* EXERCISE REQUIREMENTS *
A: List the attribute names proposed in the discussion of semantic conventions for agent self-monitoring as possible ways to describe agents more specifically.
B: Write the next part of the discussion of semantic conventions for agent self-monitoring, starting after its final sentence.
--- DOCUMENT PASSAGE ---
The Opentelemetry collector also offers a set of best practices for monitoring.

While agents can be considered services, we might want to add additional attributes to define them in a more specific manner. Possible examples include:

agent.type: com.dynatrace.one_agent, com.newrelic.infra_agent, io.openetelemetry.collector
agent.version
agent.distro: github.com/signalfx/splunk-otel-collector

Note that this was first discussed in the context of OpAmp in this issue. However, since agent self monitoring happens outside of the context of OpAmp, I think it makes sense to define semantic conventions in this repo.

The text was updated successfully, but these errors were encountered:

tigrannajaryan · 2022-12-14T21:13:34Z

Several vendors already offer self-monitoring capabilities, for instance:

@jlegoff I think it would be very valuable to learn what attributes these vendors capture for self-monitoring purposes.

tigrannajaryan · 2022-12-14T21:17:33Z

@open-telemetry/specs-approvers this issue is about adding semantic conventions for recording Collector attributes.

Some questions:

Do we think this belongs to Otel semantic conventions?
Is agent. the right namespace? We could use otelcol. but using agent. generalizes it and allows other agents to also use it, which I think is desirable.
Do we need agent.version or service.version as recommended by OpAMP is enough?

jlegoff · 2022-12-15T11:43:08Z

I think it would be very valuable to learn what attributes these vendors capture for self-monitoring purposes

From what I'm seeing, some vendors include the agent version. The agent type seems to be mostly omitted but it can be deduced from the context. For instance, the GCP ops agent includes an uptime metric containing the version. The namespace of the metric (agent.googleapis.com/agent/) gives you a hint that this is the Ops Agent.
--- DATA PROVIDED ---
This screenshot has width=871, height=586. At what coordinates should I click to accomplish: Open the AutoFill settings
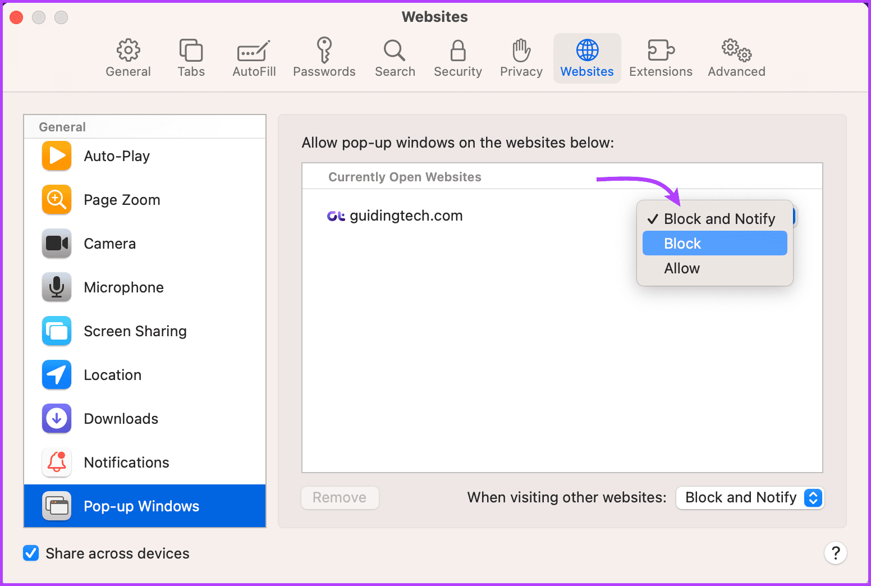click(254, 57)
---
* ANSWERS PROVIDED *
A: agent.type, agent.version, agent.distro

B:
A couple of examples:

Dynatrace includes a dt.oneagent.agent_type attribute, but I'm not seeing any reference to the version in the public docs
Grafana includes version and branch for the build info metric. The metric prefix (grafana_metrics_enterprise) tells you the agent type.
GCP ops agent only adds the version, as mentioned above
New Relic includes the agent name and plans to include the version as well

tigrannajaryan · 2022-12-15T14:35:26Z

@jlegoff thanks for the examples.

Here is also ECS with its agent. fields: https://www.elastic.co/guide/en/ecs/current/ecs-agent.html. I think agent.type is similar to what we want.

They also have several other attributes which I think diverge from our recommendation to use service.* attributes (e.g. I see correspondence of agent.version->service.version, agent.id->service.instance.id).

I am not sure introducing a new set of attributes for version/id just for agents is necessary when we can use service attributes. This may be justified if we think that calling the agent a "service" is wrong for some reason (but I don't know why it would be wrong).

jlegoff · 2023-03-21T08:49:19Z

Hi @arminru, I was wondering if you had a chance to look at this. Do you think adding an agent resource type makes sense?

arminru · 2023-03-21T16:30:45Z

Hey @jlegoff!

Do you think the service.name and service.version attributes suggested by @tigrannajaryan above would be suitable or are there reasons not to use them and introduce dedicated attributes instead?
How do you imagine this data to be reported? Would the agents themselves be instrumented with OTel?

Note that there are plans to merge ECS into OTel semantic conventions (see open-telemetry/oteps#222), so there would in any case be discussions about whether the agent.* attributes defined in ECS should be included or whether they are redundant in OTel.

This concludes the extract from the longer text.